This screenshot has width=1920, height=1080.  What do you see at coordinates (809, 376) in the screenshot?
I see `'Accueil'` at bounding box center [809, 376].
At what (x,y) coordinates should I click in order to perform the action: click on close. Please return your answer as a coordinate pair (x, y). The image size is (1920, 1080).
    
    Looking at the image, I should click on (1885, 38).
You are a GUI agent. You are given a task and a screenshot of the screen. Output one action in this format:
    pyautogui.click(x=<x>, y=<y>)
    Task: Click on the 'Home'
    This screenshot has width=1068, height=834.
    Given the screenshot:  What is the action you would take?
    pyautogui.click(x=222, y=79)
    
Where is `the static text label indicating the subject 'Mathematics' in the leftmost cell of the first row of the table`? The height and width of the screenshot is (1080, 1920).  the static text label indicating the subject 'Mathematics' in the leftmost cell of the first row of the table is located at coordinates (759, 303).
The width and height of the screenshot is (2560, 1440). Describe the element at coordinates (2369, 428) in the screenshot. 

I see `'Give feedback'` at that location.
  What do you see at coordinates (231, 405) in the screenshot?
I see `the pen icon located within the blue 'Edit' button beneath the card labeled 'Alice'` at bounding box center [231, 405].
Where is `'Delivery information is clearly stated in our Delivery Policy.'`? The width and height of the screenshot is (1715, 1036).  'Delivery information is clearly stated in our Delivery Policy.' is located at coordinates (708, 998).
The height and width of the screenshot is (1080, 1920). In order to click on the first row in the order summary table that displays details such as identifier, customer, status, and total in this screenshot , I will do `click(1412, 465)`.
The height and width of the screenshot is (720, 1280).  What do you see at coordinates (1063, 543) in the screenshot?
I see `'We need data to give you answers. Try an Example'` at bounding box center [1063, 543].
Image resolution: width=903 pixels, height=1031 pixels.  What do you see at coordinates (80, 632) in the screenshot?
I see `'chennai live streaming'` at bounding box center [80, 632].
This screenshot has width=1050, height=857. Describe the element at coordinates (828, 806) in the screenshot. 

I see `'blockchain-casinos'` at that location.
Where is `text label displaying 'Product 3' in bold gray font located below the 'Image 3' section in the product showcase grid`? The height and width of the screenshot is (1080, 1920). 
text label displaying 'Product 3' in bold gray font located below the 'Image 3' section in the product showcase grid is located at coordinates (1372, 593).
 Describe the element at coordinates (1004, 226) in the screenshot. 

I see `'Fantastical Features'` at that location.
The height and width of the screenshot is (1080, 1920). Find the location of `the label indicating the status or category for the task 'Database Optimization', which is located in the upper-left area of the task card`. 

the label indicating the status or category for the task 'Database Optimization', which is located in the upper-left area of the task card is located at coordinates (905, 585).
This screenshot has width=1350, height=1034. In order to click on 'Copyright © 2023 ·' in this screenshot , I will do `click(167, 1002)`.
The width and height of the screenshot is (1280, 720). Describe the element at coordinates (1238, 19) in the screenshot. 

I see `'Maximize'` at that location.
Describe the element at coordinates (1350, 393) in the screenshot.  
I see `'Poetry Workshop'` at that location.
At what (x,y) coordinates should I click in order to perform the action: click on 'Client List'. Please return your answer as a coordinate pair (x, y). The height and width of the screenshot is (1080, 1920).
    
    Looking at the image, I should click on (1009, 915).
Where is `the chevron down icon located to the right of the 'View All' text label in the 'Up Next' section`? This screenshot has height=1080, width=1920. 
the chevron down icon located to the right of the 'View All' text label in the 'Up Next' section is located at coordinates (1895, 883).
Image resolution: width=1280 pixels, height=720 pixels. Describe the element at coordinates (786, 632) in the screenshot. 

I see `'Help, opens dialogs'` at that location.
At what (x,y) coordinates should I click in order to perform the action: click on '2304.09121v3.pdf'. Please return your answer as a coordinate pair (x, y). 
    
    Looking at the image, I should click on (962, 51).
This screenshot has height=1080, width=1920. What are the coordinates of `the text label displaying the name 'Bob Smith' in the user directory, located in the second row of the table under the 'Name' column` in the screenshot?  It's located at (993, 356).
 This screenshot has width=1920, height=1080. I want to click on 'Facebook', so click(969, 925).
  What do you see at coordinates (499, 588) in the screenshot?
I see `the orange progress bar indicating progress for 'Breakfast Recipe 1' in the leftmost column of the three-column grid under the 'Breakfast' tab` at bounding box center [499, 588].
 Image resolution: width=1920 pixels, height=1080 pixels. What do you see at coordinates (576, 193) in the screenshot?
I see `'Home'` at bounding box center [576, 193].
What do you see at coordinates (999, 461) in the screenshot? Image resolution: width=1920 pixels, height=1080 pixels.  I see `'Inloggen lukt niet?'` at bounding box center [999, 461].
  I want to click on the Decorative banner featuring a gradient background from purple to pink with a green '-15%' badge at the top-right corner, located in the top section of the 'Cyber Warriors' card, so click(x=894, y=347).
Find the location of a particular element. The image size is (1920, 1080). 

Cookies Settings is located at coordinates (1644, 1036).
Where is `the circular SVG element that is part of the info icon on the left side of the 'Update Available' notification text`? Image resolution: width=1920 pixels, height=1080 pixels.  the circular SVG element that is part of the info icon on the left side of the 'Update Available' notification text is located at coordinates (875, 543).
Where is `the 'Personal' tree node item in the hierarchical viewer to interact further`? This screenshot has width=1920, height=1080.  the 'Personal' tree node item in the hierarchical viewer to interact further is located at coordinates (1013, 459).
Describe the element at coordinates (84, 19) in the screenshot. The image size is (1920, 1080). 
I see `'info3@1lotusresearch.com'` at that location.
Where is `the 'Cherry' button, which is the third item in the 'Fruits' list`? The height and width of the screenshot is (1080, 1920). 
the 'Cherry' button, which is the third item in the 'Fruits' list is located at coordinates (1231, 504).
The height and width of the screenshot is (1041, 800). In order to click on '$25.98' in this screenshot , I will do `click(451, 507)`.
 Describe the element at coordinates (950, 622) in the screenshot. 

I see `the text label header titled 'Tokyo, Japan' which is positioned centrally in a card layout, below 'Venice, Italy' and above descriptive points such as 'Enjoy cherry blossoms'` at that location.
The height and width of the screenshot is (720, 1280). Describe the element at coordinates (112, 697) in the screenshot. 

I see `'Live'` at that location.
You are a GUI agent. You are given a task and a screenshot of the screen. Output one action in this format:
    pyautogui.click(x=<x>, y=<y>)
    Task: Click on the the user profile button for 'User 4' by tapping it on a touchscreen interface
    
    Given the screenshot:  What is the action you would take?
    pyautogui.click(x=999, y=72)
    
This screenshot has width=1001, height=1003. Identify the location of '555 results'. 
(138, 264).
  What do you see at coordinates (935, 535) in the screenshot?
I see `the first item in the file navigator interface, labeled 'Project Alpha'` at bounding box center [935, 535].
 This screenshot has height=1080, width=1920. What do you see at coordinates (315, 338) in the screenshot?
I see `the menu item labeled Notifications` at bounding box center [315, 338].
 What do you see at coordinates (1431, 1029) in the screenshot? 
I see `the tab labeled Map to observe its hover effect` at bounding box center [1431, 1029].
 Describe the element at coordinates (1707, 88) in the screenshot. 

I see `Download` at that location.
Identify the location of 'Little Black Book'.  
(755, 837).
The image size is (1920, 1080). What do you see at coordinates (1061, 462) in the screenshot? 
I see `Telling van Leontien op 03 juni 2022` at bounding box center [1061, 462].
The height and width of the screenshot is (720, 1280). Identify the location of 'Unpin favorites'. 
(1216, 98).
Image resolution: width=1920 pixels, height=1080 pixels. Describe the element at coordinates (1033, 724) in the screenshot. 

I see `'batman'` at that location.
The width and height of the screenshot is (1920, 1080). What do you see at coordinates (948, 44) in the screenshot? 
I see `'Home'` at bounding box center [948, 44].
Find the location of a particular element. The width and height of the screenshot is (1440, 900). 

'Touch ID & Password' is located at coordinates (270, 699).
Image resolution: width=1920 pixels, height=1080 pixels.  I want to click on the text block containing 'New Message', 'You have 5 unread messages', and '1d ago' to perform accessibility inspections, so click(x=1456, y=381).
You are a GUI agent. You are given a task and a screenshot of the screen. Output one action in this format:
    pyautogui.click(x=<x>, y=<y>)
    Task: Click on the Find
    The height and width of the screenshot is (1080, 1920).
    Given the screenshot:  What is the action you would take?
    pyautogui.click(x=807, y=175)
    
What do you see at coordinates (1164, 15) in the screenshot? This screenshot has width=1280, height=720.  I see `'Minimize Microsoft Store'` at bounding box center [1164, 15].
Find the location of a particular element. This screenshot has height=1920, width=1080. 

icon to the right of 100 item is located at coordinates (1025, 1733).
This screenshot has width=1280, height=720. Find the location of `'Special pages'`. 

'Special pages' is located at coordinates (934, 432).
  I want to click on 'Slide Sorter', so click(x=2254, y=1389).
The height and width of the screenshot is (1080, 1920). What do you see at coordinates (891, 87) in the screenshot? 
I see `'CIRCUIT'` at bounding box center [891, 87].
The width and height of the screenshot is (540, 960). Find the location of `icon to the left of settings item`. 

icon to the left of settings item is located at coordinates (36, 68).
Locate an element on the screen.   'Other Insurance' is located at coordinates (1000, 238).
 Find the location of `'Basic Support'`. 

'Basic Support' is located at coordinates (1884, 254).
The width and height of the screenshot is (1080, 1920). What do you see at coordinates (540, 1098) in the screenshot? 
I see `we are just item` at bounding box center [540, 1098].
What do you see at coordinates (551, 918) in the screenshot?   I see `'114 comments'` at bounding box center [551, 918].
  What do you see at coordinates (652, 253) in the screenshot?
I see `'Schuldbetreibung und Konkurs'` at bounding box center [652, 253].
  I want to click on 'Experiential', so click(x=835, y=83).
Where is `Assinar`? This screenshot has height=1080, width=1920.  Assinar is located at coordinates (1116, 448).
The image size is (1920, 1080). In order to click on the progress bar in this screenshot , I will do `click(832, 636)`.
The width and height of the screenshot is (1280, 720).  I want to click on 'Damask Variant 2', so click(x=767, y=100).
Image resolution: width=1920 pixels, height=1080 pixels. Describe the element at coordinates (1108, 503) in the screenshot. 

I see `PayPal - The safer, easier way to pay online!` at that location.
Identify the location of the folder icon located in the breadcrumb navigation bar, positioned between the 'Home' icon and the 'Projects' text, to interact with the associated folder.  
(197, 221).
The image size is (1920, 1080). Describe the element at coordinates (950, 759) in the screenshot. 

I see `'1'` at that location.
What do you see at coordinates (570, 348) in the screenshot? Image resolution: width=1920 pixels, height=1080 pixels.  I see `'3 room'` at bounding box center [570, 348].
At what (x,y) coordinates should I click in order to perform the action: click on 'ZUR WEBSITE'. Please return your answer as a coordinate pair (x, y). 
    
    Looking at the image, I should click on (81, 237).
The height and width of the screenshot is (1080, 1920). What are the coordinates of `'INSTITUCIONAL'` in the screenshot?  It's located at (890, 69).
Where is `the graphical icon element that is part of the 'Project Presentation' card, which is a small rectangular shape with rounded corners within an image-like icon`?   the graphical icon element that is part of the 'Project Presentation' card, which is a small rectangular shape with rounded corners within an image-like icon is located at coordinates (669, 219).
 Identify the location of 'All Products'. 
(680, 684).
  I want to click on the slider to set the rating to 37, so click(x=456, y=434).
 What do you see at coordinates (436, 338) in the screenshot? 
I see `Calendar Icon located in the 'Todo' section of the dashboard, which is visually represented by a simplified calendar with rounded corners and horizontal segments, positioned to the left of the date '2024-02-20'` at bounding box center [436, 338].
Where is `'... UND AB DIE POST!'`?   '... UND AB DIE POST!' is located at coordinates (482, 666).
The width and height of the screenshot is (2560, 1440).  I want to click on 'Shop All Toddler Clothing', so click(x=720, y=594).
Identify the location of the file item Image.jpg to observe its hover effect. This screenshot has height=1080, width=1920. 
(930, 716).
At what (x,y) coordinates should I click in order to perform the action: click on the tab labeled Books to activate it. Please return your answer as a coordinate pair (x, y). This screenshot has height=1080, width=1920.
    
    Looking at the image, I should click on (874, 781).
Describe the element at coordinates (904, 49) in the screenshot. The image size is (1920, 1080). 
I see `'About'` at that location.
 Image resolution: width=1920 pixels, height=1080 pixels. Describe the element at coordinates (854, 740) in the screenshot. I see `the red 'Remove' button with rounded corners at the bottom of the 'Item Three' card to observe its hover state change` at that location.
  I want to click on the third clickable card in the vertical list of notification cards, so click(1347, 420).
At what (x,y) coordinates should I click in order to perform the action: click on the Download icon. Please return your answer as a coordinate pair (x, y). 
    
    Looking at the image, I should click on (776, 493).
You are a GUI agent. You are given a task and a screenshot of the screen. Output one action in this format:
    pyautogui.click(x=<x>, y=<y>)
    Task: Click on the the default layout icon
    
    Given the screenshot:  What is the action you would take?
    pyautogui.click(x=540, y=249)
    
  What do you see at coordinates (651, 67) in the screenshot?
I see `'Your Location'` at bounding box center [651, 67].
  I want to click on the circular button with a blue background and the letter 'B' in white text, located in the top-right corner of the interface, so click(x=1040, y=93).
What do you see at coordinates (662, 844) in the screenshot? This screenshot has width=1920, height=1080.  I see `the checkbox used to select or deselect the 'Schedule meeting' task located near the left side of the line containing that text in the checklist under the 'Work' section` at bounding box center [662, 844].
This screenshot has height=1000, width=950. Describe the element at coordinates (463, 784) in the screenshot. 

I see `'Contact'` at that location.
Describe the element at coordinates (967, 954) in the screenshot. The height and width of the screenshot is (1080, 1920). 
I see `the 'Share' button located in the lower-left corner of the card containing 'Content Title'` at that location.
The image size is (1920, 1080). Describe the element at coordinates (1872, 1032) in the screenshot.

▶ _WHAT YOU ARE ASKED TO DO_
Convert the rows from the line with "Find the location of a particular element. The image" up to and including the line with "coordinates (875, 543)." into a Markdown table with the columns No. and Text. Put each line's number under No. and the line itself under Text, and leave out blank lines.

▶ _OUTPUT_
| No. | Text |
|---|---|
| 1 | Find the location of a particular element. The image size is (1920, 1080).  |
| 2 | Cookies Settings is located at coordinates (1644, 1036). |
| 3 | Where is `the circular SVG element that is part of the info icon on the left side of the 'Update Available' notification text`? Image resolution: width=1920 pixels, height=1080 pixels.  the circular SVG element that is part of the info icon on the left side of the 'Update Available' notification text is located at coordinates (875, 543). |